Caution to reader: this blog post is 3 months or older. Blog posts older than three months may contain details about the Hack Reactor program that are no longer accurate. Please refer to other pages on our website to confirm current information and email us with questions.
A version of this article was first published on ClickUp.
When I graduated from UC Davis back in 2004 (totally outing myself as the old man at ClickUp by a longshot) I really did not know what I wanted to do. Being a lawyer always sounded impressive to me, so I studied for and took the LSAT right around the same time. I’ve always enjoyed doing logic problems probably because they come to me pretty naturally and I performed really well, only missing a few questions in the reading comprehension portion and scored in the 98th percentile. If this wasn’t a sign that I was meant to be a lawyer then what was? Spoiler alert, it was not.
I got to law school and pretty much immediately knew it was not for me. The fact that I didn’t really enjoy and definitely didn’t excel at the reading comprehension stuff on the LSAT turned out to not be a good sign because that was all we really did there. Long gone were the fun logic problems. I pretty quickly left and started looking for a job.

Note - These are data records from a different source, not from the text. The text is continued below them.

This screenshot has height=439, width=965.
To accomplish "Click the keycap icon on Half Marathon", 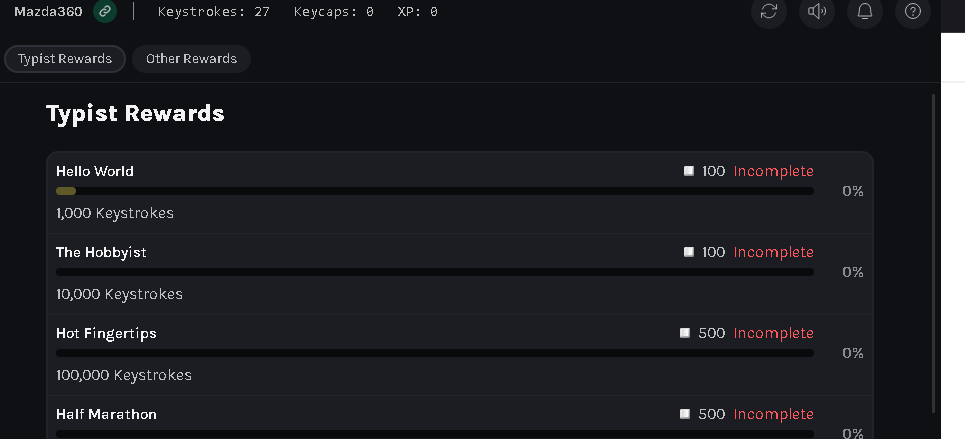I will tap(685, 414).
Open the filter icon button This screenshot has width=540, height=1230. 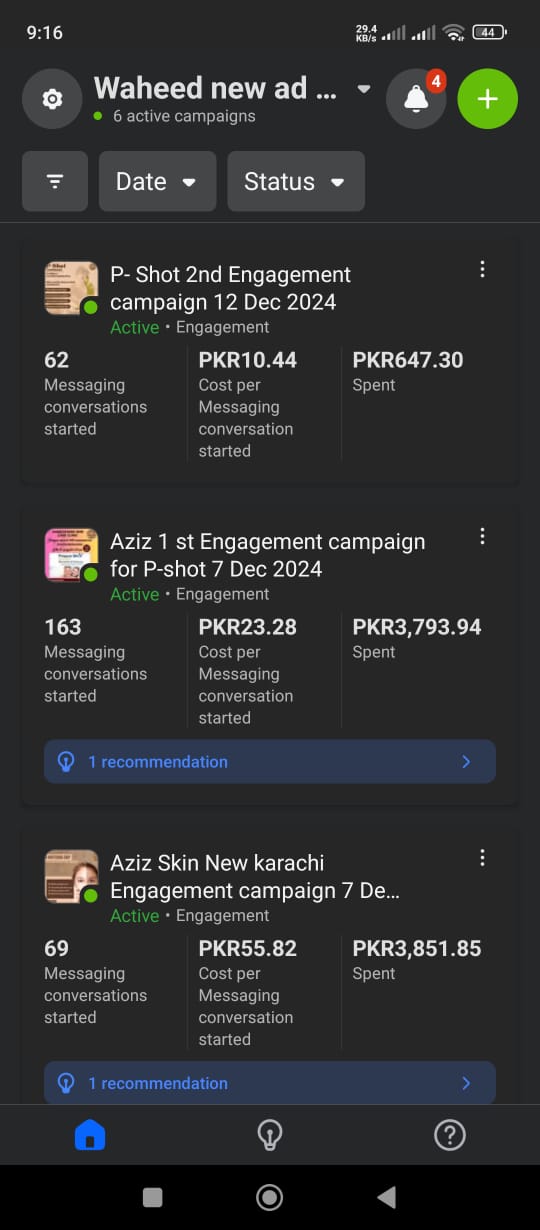tap(55, 181)
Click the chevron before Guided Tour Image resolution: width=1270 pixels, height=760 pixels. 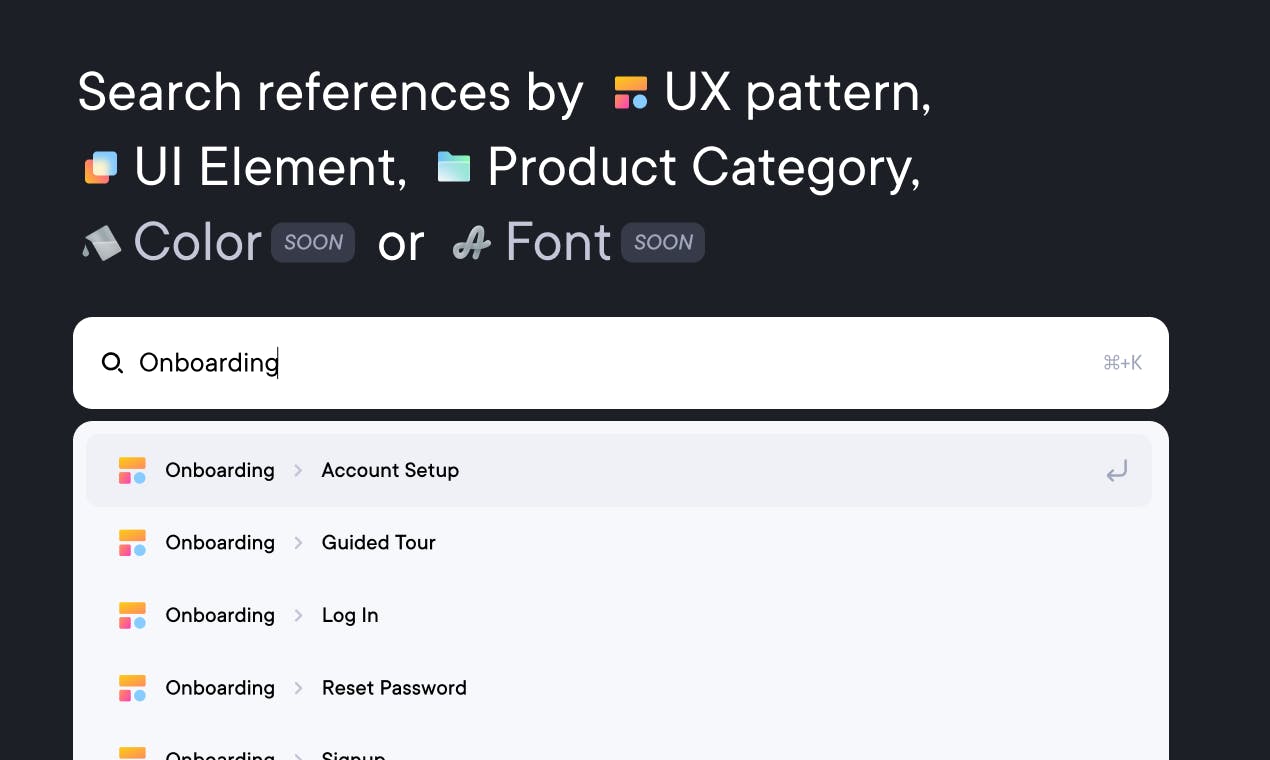click(298, 543)
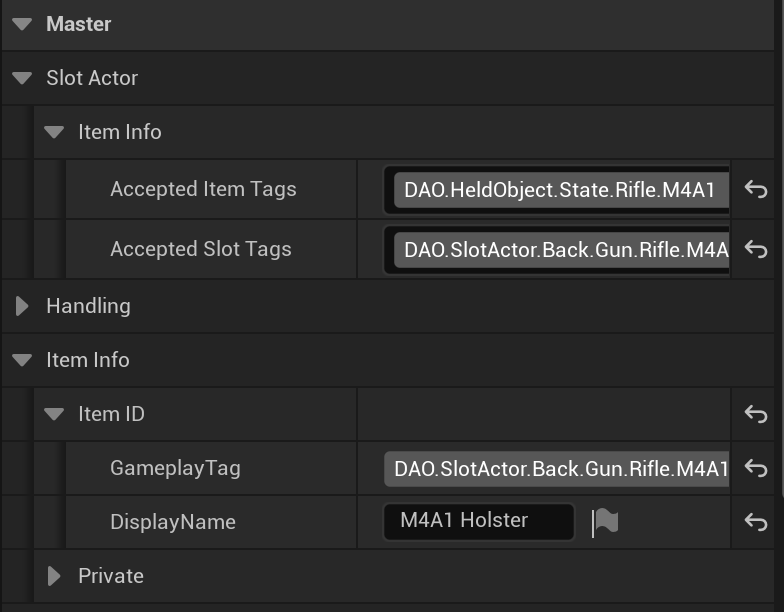Collapse the Item ID struct
Image resolution: width=784 pixels, height=612 pixels.
pyautogui.click(x=54, y=414)
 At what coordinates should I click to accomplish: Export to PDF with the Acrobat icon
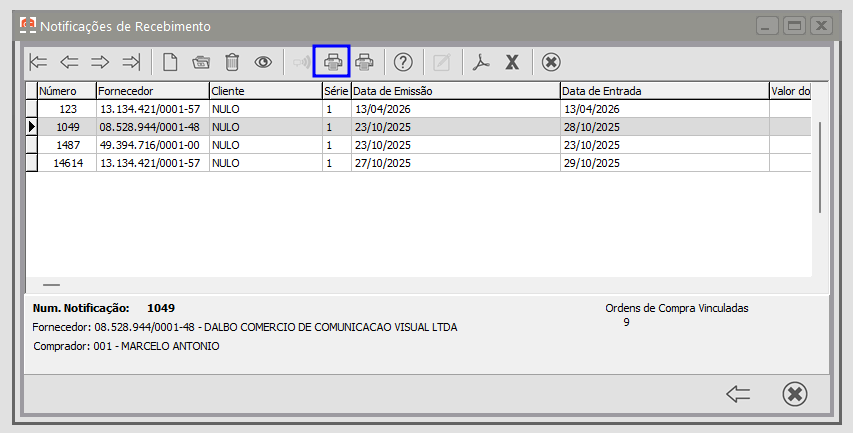481,62
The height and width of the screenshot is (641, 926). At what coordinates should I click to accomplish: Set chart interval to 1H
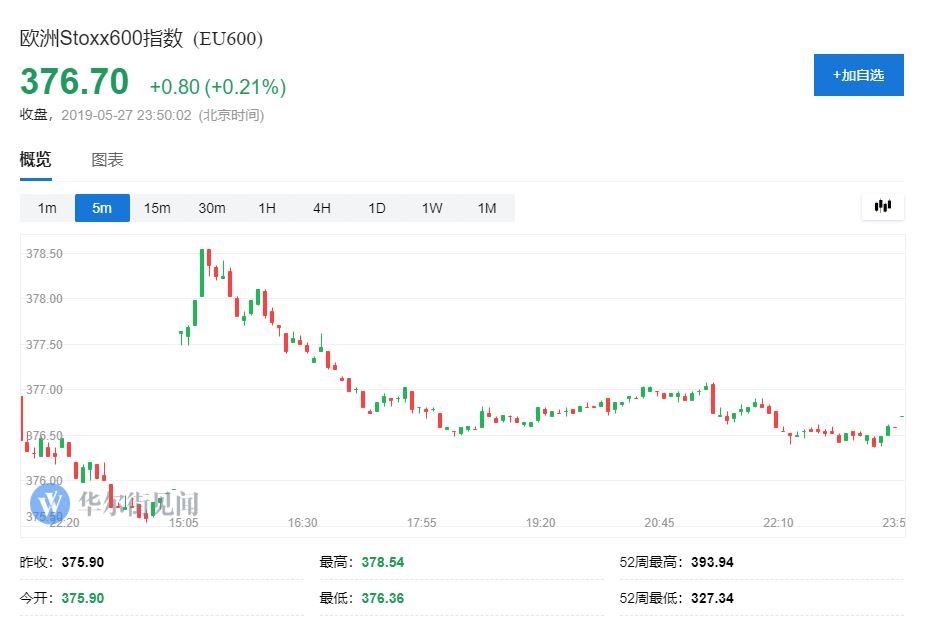267,208
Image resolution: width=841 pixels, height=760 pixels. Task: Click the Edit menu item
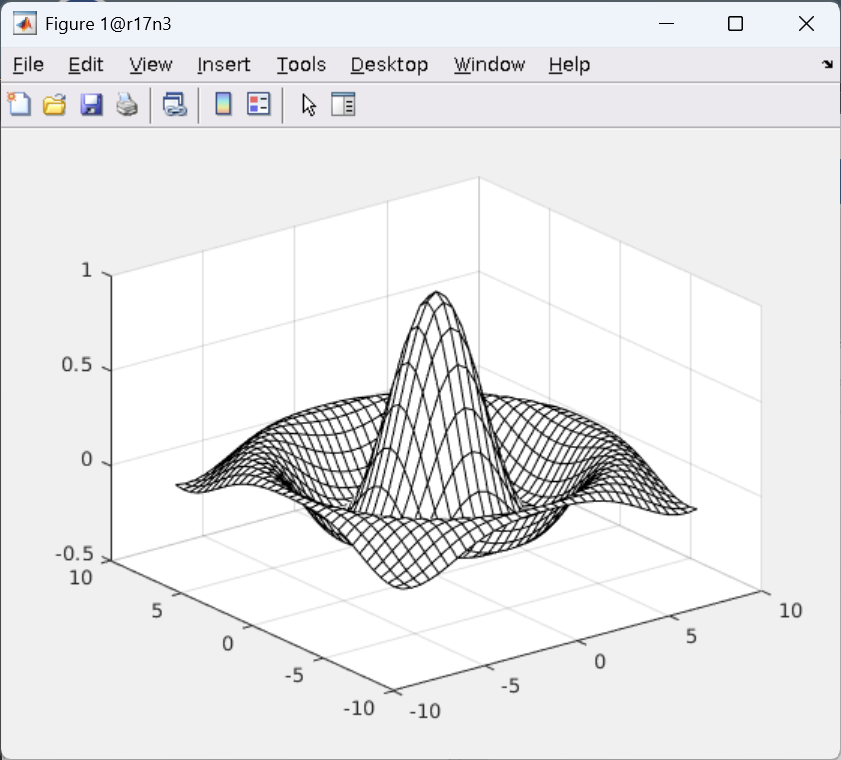[x=85, y=65]
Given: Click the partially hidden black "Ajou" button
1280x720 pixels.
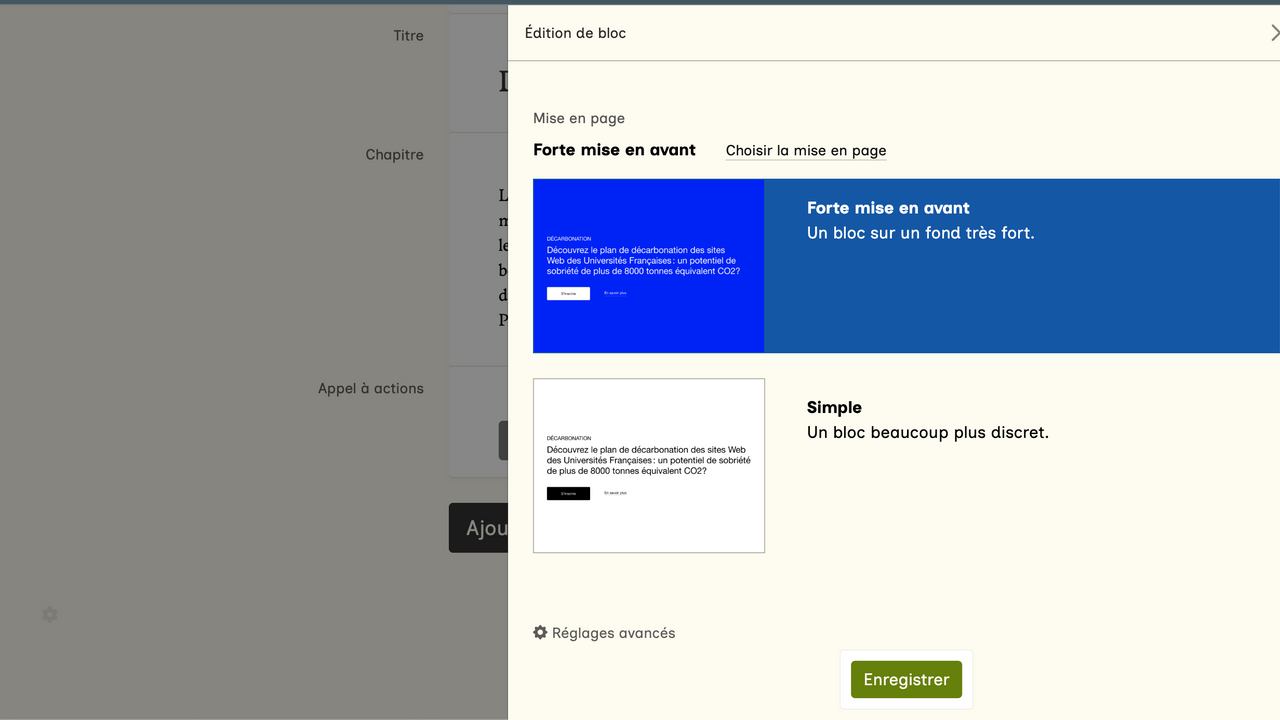Looking at the screenshot, I should [x=479, y=528].
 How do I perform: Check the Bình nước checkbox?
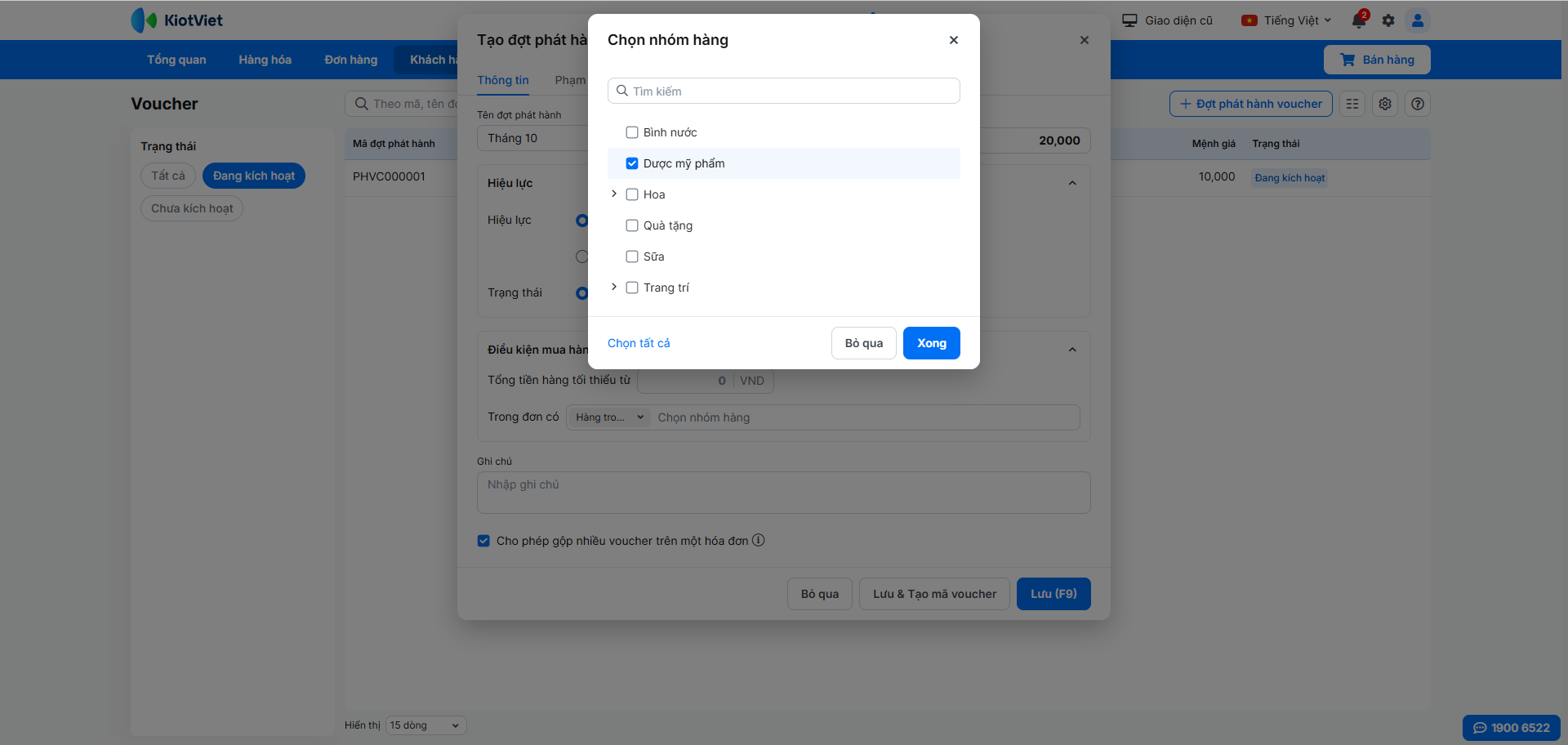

I was living in San Francisco and the majority of my friends were working in Finance. I’ve always been good at math and enjoyed working with numbers so this definitely seemed like a solid plan to me.
I landed a job and it was fine, not very challenging but overall it was the right thing at the time for me. I was encouraged to try to find ways to make both my work more efficient and for my colleagues wherever possible. There was a lot of manually entering data into spreadsheets going on in our department at that time. I started messing around with creating macros in Excel with Visual Basic and cut down hours of data entry in my workday.
With my newfound extra time I started doing the same for other people on my floor and before long I had people coming to me asking for my help. I was really enjoying writing these macros and it was around this time that I remembered that I had taken a couple programming classes in high school and college and liked them, which was what gave me the confidence to take on a pretty big project.
Here Comes The Kickball Commish…
A fun activity in San Francisco is playing in a kickball league (for those unfamiliar they are as much if not more, depending on who you talk to, about going out to the bar after with everyone than the actual kickball game). I had played a couple seasons and was the volunteer President which meant I completely ran the league.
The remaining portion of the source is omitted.